En arrivant au rez-de-chaussée, je passe devant les boites aux lettres : je m’arrête devant celle de Romain. Un éclair me traverse l’esprit ! Je sors le Tupperware, je l’ouvre, et je déverse l’intégralité de son contenu bien liquide et malodorant, par la fente. Je n’ai même pas eu le temps de mettre les gants… Je referme bien hermétiquement, puis je la range dans un sac en plastique. J’ai toujours un stylo feutre sur moi, qui écrit gras : j’inscris sur sa boite « Némésis was here ! », j’espère qu’il connaît cet album du groupe Styx pour lequel j’ai paraphrasé le titre « Kilroy was here », et qu’il fera la relation… Bon, s’il ne connait pas, ce n’est pas grave, ça lui permettra de se poser des questions.
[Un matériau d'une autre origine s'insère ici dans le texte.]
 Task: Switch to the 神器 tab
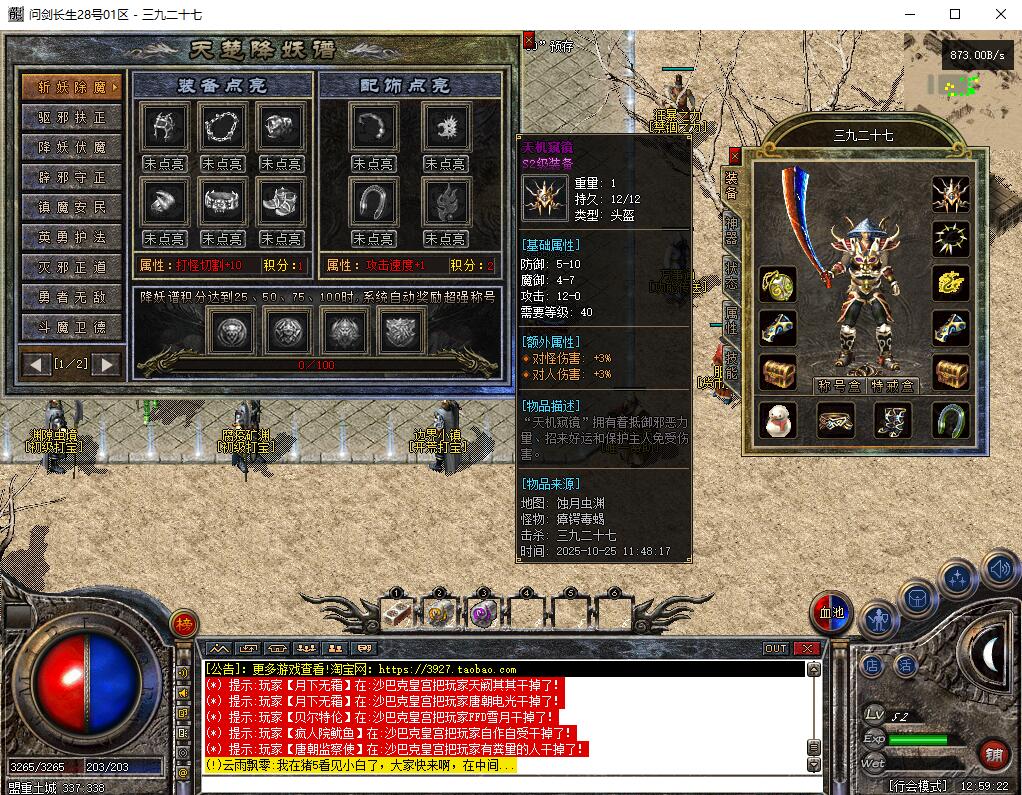coord(732,231)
Enfin, je sors en courant de son immeuble, et je ne m’arrête qu’en vue de la station de métro.

Je suis extenuée mais tellement satisfaite de ce que j’ai fait. Je ris en même temps que je reprends mon souffle. J’imagine la tête de Romain quand il va ouvrir sa boite aux lettres demain matin : je ris encore plus, c’est trop fort. J’en ai mal au ventre.
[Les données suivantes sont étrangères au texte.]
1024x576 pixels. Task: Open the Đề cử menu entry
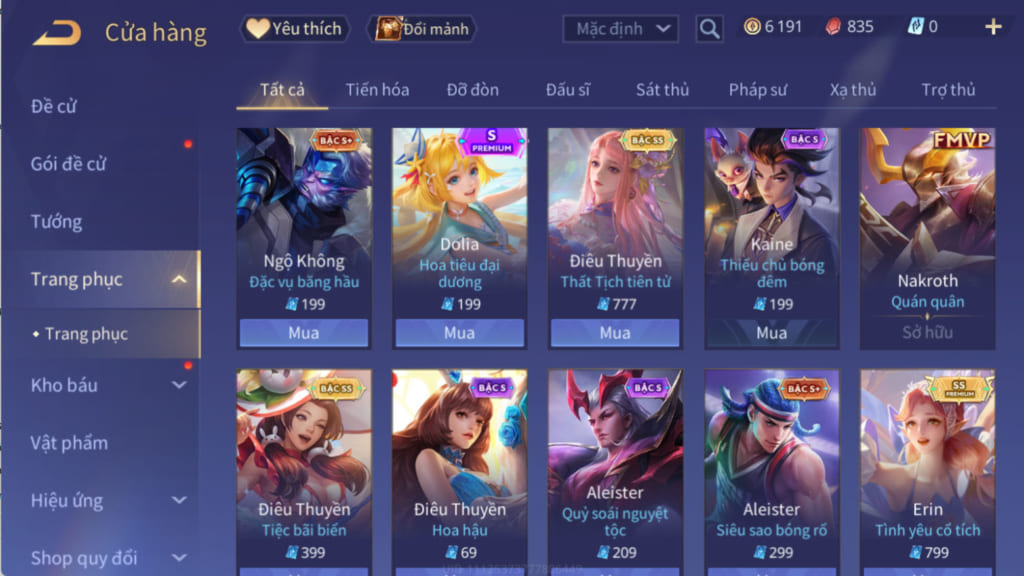pos(54,106)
J’essaie de me calmer en attendant la rame sur le quai. J’ai la tête haute, je me sens fière de moi, comme jamais je ne l’avais été auparavant. Je sais très bien que ce n’est pas un grand chambardement qui ne changera pas le monde, mais désormais, quand je me ferai jeter sans raison valable, Némésis prendra le relais d’Eileen, et fera payer le malotru !

En attendant, je plane à six pieds du sol.

J’ai remis les écouteurs, et j’enchaine par le « Stabat Mater » de Pergolèse, c’est du baroque, ça me met dans un état contemplatif extraordinaire. Je vais m’assoir au fond de la rame, je regarde les stations défiler tranquillement. L’effet d’euphorie semble en chute libre, le roulis du métro calme définitivement l’adrénaline… Je repense à ce que j’ai fait et je me dis qu’il y a un point négatif toute de même : si jamais Romain avait voulu changer d’avis et revenir avec moi, c’est désormais impossible. En tout cas, moi, après un truc pareil, je ne pourrais pas.

Je spécule sur ce que je ne connais pas, simplement parce que j’aurais tellement aimé rester avec ce mec que je me dis que les miracles existent. Je me suis fait jeter des dizaines de fois, sans raison parfois, et je sais qu’ils ne reviennent jamais. Alors, ce n’est pas grave : tant pis pour lui, tant pis pour moi.

Je me rends compte que mes mains sentent mauvais : je les essuie avec un mouchoir en papier, je frotte autant que je peux, mais sans savon, ça ne change rien. Cette odeur me ramène à la réalité : ma vie est terne et sans saveur, mais pas sans mauvaises odeurs… J’arrête la musique car si ça continue, c’est moi qui vais finir sur la croix. De toute façon, on arrive à la station Belleville, c’est là que je descends.

Il est presque minuit, il faut que je me hâte de rentrer, je me lève tôt le matin pour aller faire semblant de bosser, et il faut que je range tout mon attirail avant de me coucher… Je remplis l’évier d’eau savonneuse, je plonge la boite, mais je laisse tremper ; je range dans une armoire, le foulard et le loup.

Je me couche avec le sentiment du devoir accompli, j’ai l’impression d’être la petite cousine de Wonderwoman : c’est dur d’être une super héroïne. Oui dur, mais pas impossible. En tout cas, Némésis a fait son baptême du feu, et les mecs étant ce qu’ils sont, je pense qu’il y en aura d’autres, c’est inévitable.

J’éteins la lumière, l’obscurité m’apaise, je m’endors quasiment tout de suite.